--- Assignment ---
Give the records again in full, exactly as written.

Excerpts from a dataset
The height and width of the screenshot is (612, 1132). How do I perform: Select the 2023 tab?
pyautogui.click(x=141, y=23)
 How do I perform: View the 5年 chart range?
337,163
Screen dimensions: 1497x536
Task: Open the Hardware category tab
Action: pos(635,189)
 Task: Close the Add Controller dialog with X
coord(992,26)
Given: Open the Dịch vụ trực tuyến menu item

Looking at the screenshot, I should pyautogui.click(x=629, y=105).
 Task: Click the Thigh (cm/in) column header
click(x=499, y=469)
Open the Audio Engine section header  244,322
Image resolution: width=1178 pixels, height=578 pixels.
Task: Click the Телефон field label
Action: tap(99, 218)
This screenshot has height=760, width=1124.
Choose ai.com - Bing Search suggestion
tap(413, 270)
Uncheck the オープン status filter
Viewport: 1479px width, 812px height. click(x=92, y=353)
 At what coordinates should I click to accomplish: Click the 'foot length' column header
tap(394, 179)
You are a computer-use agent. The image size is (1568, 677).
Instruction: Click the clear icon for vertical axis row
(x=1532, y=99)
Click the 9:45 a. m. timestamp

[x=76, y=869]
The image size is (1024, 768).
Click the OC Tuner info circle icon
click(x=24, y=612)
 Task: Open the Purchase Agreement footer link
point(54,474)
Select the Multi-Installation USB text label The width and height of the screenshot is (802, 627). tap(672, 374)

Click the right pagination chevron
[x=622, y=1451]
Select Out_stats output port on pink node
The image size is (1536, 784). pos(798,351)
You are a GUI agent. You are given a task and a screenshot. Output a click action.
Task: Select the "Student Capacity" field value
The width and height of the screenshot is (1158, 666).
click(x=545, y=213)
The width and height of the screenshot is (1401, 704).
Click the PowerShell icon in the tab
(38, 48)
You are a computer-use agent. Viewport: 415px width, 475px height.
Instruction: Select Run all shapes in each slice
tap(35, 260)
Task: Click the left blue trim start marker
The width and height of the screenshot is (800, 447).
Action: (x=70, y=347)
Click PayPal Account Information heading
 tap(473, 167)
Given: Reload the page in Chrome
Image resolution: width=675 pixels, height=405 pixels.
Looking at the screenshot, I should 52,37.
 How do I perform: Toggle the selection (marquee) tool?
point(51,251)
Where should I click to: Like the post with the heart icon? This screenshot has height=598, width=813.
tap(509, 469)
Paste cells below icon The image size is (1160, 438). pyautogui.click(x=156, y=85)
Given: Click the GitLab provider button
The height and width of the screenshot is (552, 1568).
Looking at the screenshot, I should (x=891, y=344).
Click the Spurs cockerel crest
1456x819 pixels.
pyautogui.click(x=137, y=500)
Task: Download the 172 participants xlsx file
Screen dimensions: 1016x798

--- Written answer ---
The height and width of the screenshot is (612, 1132). How do I perform: Select the 2023 tab?
pyautogui.click(x=141, y=23)
 How do I perform: View the 5年 chart range?
337,163
Screen dimensions: 1497x536
Task: Open the Hardware category tab
Action: pos(635,189)
 Task: Close the Add Controller dialog with X
coord(992,26)
Given: Open the Dịch vụ trực tuyến menu item

Looking at the screenshot, I should pyautogui.click(x=629, y=105).
 Task: Click the Thigh (cm/in) column header
click(x=499, y=469)
Open the Audio Engine section header  244,322
Image resolution: width=1178 pixels, height=578 pixels.
Task: Click the Телефон field label
Action: tap(99, 218)
This screenshot has height=760, width=1124.
Choose ai.com - Bing Search suggestion
tap(413, 270)
Uncheck the オープン status filter
Viewport: 1479px width, 812px height. click(x=92, y=353)
 At what coordinates should I click to accomplish: Click the 'foot length' column header
tap(394, 179)
You are a computer-use agent. The image size is (1568, 677).
Instruction: Click the clear icon for vertical axis row
(x=1532, y=99)
Click the 9:45 a. m. timestamp

[x=76, y=869]
The image size is (1024, 768).
Click the OC Tuner info circle icon
click(x=24, y=612)
 Task: Open the Purchase Agreement footer link
point(54,474)
Select the Multi-Installation USB text label The width and height of the screenshot is (802, 627). tap(672, 374)

Click the right pagination chevron
[x=622, y=1451]
Select Out_stats output port on pink node
The image size is (1536, 784). pos(798,351)
You are a GUI agent. You are given a task and a screenshot. Output a click action.
Task: Select the "Student Capacity" field value
The width and height of the screenshot is (1158, 666).
click(x=545, y=213)
The width and height of the screenshot is (1401, 704).
Click the PowerShell icon in the tab
(38, 48)
You are a computer-use agent. Viewport: 415px width, 475px height.
Instruction: Select Run all shapes in each slice
tap(35, 260)
Task: Click the left blue trim start marker
The width and height of the screenshot is (800, 447).
Action: (x=70, y=347)
Click PayPal Account Information heading
 tap(473, 167)
Given: Reload the page in Chrome
Image resolution: width=675 pixels, height=405 pixels.
Looking at the screenshot, I should 52,37.
 How do I perform: Toggle the selection (marquee) tool?
point(51,251)
Where should I click to: Like the post with the heart icon? This screenshot has height=598, width=813.
tap(509, 469)
Paste cells below icon The image size is (1160, 438). pyautogui.click(x=156, y=85)
Given: Click the GitLab provider button
The height and width of the screenshot is (552, 1568).
Looking at the screenshot, I should (x=891, y=344).
Click the Spurs cockerel crest
1456x819 pixels.
pyautogui.click(x=137, y=500)
Task: Download the 172 participants xlsx file
Screen dimensions: 1016x798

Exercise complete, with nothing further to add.